The 30-minute runway had scantily clad models in Valentine’s Day, Western bridal and Malibu Barbie Y2K-inspired lingerie, blowing kisses to a soundtrack of pop hits. But the similarities ended there.

The show, which was staged at Gotham Hall on Feb. 10 to coincide with New York Fashion Week, was broadcast on Adore Me’s website, not network television. It also featured a cast of models that had a wide variety of body shapes and sizes. In another modern touch, the show incorporated live selling, allowing those watching at home to shop the looks on the runway.

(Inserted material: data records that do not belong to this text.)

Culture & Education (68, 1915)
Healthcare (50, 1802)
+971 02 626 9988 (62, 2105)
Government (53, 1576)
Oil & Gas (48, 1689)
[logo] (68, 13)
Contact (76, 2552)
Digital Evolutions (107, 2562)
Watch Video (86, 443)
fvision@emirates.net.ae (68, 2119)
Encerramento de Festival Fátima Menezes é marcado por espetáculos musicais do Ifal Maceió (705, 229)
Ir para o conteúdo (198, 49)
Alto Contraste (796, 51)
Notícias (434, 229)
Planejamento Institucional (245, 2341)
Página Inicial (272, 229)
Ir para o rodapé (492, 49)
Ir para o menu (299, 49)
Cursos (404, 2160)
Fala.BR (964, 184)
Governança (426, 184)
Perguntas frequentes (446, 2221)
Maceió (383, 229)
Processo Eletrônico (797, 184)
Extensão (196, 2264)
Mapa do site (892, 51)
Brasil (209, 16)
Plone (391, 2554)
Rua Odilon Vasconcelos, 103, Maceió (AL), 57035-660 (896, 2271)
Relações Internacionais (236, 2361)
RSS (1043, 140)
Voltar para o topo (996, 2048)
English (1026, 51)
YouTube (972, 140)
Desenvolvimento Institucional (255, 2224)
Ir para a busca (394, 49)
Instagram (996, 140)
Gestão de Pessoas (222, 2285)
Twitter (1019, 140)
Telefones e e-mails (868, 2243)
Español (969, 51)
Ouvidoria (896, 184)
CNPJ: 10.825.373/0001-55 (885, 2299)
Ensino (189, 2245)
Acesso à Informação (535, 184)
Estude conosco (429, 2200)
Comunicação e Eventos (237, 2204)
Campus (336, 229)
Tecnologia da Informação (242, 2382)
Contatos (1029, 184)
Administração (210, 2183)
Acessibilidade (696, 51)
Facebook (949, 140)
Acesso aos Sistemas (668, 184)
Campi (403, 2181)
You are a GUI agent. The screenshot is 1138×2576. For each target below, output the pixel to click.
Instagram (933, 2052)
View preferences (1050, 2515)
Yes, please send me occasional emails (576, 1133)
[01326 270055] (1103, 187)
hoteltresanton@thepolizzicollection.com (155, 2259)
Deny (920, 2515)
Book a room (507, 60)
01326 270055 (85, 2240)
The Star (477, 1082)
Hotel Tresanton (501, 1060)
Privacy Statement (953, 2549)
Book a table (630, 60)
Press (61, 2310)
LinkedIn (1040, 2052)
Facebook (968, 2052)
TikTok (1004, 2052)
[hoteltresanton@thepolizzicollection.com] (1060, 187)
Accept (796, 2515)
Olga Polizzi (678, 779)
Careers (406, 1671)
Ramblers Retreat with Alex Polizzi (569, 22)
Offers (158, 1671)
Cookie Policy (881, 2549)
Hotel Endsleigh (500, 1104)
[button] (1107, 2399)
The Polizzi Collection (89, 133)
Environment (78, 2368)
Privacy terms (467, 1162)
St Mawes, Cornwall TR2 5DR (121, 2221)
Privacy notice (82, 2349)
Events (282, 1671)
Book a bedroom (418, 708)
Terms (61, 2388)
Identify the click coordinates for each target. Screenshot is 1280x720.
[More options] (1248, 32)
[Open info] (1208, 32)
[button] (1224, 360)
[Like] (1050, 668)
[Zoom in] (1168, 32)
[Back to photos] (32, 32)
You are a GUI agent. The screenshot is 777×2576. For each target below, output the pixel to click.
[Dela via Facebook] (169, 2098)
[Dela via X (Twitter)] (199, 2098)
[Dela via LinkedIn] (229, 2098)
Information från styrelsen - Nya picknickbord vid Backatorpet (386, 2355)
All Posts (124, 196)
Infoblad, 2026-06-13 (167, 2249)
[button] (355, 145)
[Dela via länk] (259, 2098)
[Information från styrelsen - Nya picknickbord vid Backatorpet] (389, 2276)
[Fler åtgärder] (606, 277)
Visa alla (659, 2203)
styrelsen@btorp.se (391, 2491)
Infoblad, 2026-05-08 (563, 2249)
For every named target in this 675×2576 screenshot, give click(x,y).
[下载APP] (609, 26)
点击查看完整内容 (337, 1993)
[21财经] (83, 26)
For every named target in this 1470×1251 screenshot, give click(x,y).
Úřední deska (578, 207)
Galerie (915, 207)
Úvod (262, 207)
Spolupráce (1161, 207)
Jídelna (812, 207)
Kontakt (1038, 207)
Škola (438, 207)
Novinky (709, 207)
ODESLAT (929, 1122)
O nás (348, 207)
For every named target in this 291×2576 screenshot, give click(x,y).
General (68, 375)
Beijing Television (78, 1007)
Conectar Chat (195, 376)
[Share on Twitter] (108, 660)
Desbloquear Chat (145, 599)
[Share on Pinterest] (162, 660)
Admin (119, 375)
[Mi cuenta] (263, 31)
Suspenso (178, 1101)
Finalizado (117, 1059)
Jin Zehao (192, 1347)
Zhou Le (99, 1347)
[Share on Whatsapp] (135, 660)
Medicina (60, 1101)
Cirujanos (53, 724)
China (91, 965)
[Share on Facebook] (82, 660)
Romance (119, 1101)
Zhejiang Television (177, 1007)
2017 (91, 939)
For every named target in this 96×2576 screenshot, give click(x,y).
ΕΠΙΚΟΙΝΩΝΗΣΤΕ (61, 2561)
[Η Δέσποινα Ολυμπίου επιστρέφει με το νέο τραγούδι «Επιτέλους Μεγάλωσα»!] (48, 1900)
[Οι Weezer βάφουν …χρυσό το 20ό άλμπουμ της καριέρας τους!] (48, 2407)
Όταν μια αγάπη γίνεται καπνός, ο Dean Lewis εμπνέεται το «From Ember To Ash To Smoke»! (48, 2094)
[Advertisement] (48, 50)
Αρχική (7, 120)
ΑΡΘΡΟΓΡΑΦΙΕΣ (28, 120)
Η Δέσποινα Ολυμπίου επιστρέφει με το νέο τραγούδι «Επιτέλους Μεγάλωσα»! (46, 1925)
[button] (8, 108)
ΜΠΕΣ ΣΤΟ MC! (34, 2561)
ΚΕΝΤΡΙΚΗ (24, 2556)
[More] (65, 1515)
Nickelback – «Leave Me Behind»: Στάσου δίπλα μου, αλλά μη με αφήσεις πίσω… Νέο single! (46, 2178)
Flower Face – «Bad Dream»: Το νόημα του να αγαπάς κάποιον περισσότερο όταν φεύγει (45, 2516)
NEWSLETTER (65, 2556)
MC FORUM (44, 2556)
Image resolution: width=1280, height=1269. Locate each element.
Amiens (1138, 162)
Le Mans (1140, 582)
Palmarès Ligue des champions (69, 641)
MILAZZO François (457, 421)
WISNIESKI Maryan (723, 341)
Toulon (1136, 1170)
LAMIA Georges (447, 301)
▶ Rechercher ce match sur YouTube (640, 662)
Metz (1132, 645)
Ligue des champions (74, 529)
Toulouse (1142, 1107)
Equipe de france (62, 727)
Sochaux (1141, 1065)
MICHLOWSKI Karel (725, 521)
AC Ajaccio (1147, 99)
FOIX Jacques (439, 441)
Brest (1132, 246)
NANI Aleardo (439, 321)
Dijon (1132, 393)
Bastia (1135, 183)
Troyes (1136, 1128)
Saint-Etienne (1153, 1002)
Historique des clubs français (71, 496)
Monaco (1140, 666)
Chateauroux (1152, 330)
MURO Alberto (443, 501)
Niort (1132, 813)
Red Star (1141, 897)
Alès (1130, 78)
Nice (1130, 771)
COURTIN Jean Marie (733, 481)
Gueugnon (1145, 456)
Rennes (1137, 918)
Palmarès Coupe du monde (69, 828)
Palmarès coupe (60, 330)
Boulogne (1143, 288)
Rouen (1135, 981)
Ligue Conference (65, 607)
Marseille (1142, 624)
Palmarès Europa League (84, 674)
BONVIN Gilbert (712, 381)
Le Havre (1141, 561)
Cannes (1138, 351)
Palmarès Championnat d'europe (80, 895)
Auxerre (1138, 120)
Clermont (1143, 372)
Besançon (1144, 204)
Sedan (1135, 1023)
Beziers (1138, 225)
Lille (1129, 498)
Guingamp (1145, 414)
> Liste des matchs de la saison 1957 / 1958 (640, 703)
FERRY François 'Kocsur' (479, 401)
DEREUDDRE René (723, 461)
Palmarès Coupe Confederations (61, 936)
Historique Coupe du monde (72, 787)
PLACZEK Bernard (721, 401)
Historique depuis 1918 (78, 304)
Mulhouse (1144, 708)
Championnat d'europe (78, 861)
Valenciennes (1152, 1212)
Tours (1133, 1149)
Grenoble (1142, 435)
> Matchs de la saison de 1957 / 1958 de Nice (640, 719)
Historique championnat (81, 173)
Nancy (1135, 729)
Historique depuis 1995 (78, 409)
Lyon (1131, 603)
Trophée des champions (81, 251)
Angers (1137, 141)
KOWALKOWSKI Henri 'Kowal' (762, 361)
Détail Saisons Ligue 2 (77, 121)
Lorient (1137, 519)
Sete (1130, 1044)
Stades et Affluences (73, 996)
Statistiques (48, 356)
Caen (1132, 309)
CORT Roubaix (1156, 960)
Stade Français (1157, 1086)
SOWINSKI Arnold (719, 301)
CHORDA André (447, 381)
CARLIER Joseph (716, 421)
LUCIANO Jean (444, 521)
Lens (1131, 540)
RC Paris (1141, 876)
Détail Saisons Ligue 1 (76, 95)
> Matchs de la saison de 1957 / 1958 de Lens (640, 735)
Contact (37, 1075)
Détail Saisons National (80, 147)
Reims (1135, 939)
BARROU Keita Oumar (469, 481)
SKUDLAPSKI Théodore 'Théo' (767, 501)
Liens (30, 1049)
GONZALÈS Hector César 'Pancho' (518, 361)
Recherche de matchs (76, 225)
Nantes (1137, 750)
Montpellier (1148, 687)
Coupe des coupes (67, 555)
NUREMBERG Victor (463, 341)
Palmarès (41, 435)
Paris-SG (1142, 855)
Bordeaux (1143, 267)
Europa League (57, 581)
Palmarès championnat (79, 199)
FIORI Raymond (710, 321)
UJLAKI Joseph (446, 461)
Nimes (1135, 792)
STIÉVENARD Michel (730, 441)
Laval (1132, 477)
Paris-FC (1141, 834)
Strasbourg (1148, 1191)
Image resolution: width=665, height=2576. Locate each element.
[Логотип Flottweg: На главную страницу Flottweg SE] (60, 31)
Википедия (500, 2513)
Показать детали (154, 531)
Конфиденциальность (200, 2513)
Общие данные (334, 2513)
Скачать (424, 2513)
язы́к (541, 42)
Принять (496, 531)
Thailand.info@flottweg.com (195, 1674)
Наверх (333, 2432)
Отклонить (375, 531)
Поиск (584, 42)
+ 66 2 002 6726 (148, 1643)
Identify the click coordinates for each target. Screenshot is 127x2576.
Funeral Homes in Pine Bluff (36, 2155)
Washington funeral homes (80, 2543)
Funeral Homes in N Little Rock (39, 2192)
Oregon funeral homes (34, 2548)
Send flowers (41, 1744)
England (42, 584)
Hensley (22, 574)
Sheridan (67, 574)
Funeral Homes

It was also done on a much smaller scale. Chloe Chanudet, Adore Me’s chief marketing officer, said the show’s budget equaled the cost of just one macro influencer’s social post. The audience included a mix of around 450 micro-influencers and Adore Me customers. With a lesser budget came lesser impact: The show generated less than $20,000 in earned media value over the weekend, according to data from influencer marketing platform Tribe Dynamics. Conversely, Rihanna’s intimates brand Savage x Fenty generated nearly $3 million in earned media value from its most recent fashion show in November 2022, Tribe Dynamics estimates. (Adore Me said that according to its own calculations, its show generated more than $800,000 in earned media value, based on Instagram posts that tagged the brand or used #adoreme around the event.)

The lingerie show is going through a metamorphosis. By the time the Victoria’s Secret fashion show, which attracted over 10 million viewers on broadcast television at its height, was cancelled for good in 2019, the format faced mounting criticism for its narrow definition of beauty and ratings in steep decline. Around the same time, a new generation of brands, including Adore Me and Savage x Fenty, which also carries extended sizing, were on the rise. They have adapted elements of the show formula, morphing the concept into a new form of fashion-centric entertainment that puts body positivity at the centre.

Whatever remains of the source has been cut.